#### Passage for review
***

The first thing to remember is that leather is skin, and needs to be treated accordingly. Here's my first rule: if I don't want it on my hands, I won't use it on a saddle. This includes things like Murphy's Oil Soap, bleach, ammonia, WD-40, olive oil, motor oil, Neatsfoot oil, petroleum jelly and Horseman's One-Step (has petroleum derivatives in it). No harsh products, no heavy oils, and nothing that isn't formulated for use on leather.
Second rule: Keep it clean! This doesn't mean you need to do a complete tear-down of your tack after every ride, but you should wipe it off after every use. A sponge or cloth dampened with water is all you need. Regular wiping-down gets the sweat off immediately and keeps dirt from building up.
If you aren't fanatical about wiping down, you're going to need to use something to remove the accumulated sweat and dirt. Again, plain water works well, but if you need a little help, Effax Leather Combi is my favorite - it cleans without stripping the moisture from the leather. Leather Therapy cleaner is another good product. Glycerine soap is acceptable, but should be wiped off completely. Don't use abrasives on leather, and if you're using metal polish on your bit or irons, remove them from your bridle and saddle first. And if you live in an area with lots of rain and high humidity, consider using a cleaner with either phenol (Leather Therapy) or tea tree oil to prevent the growth of mold/mildew (but remember that tea tree oil can be drying, so if you're using a product that contains tea tree, pay attention to the next part!).
Third rule: Condition properly! This means applying a light coat to ALL the leather you can reach, not just the seat and the outside of the flaps. Do the panels, the sweat flaps, the buckle guard, the underside of the flaps and jockey. About the only thing you can give a miss would be the billets - some people recommend that you never condition them (or your stirrup leathers), but I give mine a light coat a few times a year just to prevent cracking. Don't over-condition, and remember that oil really isn't necessary on today's English saddles, thanks to changes in the tanning processes. Over-conditioning will weaken the fibers in the leather, making it floppy and raising safety concerns.

***

#### Information supplied
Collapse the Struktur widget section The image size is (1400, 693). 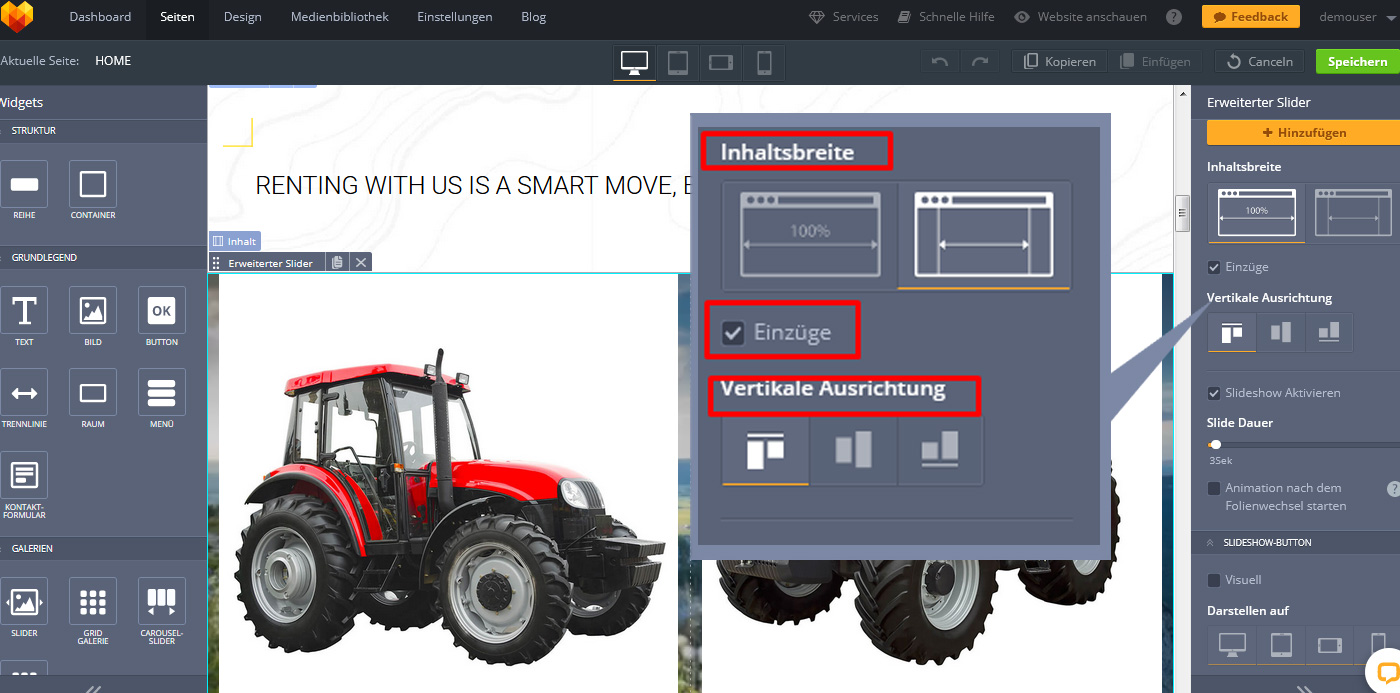coord(34,131)
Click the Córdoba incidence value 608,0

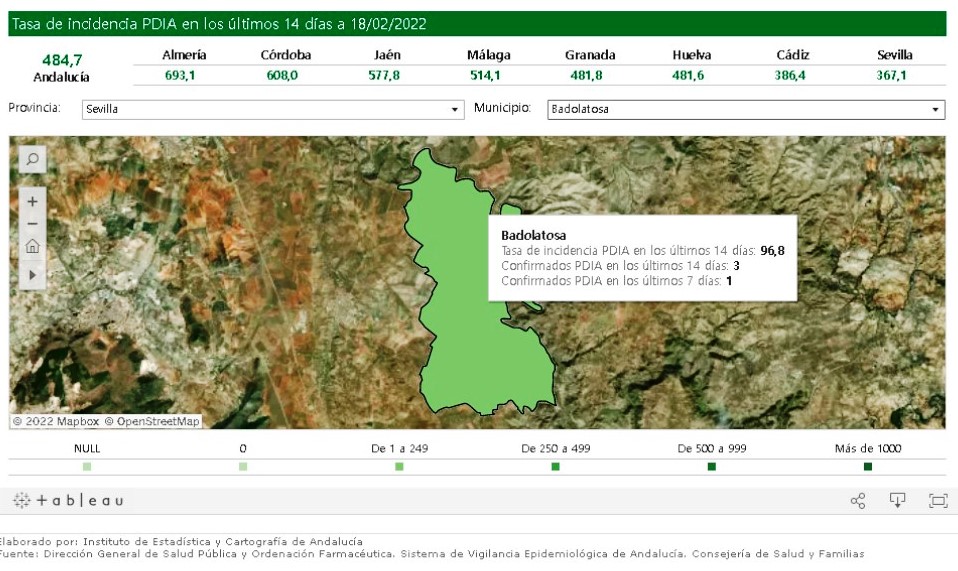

***

Continue the advice on caring for leather saddles, starting after its final sentence.

#### Reply
Fourth rule: Be conscientious about your saddle. Don't leave it within reach of teeth, paws, claws or hooves. Store it in a cover on a rack in a cool, dry (preferably climate-controlled) area. If it gets wet, allow it to dry slowly and completely before you clean or condition it. If it's wool flocked, have the flocking and fit adjusted as necessary (usually every 6-12 months). If it's foam flocked, have the fit checked, too.
Now, here's an idea of what you can expect if you do - and don't - take care of your saddle.
First, a couple examples of well-cared-for used saddles. They show marks from the leathers and have definitely seen plenty of use, but they've been taken care of, and it shows.
Now for a mixed bag. The saddles on the right and left have received good care, but check out the one in the center - the finish has been completely rubbed off the flap, probably due to a combination of rough and or bad quality leathers, and a lack of care.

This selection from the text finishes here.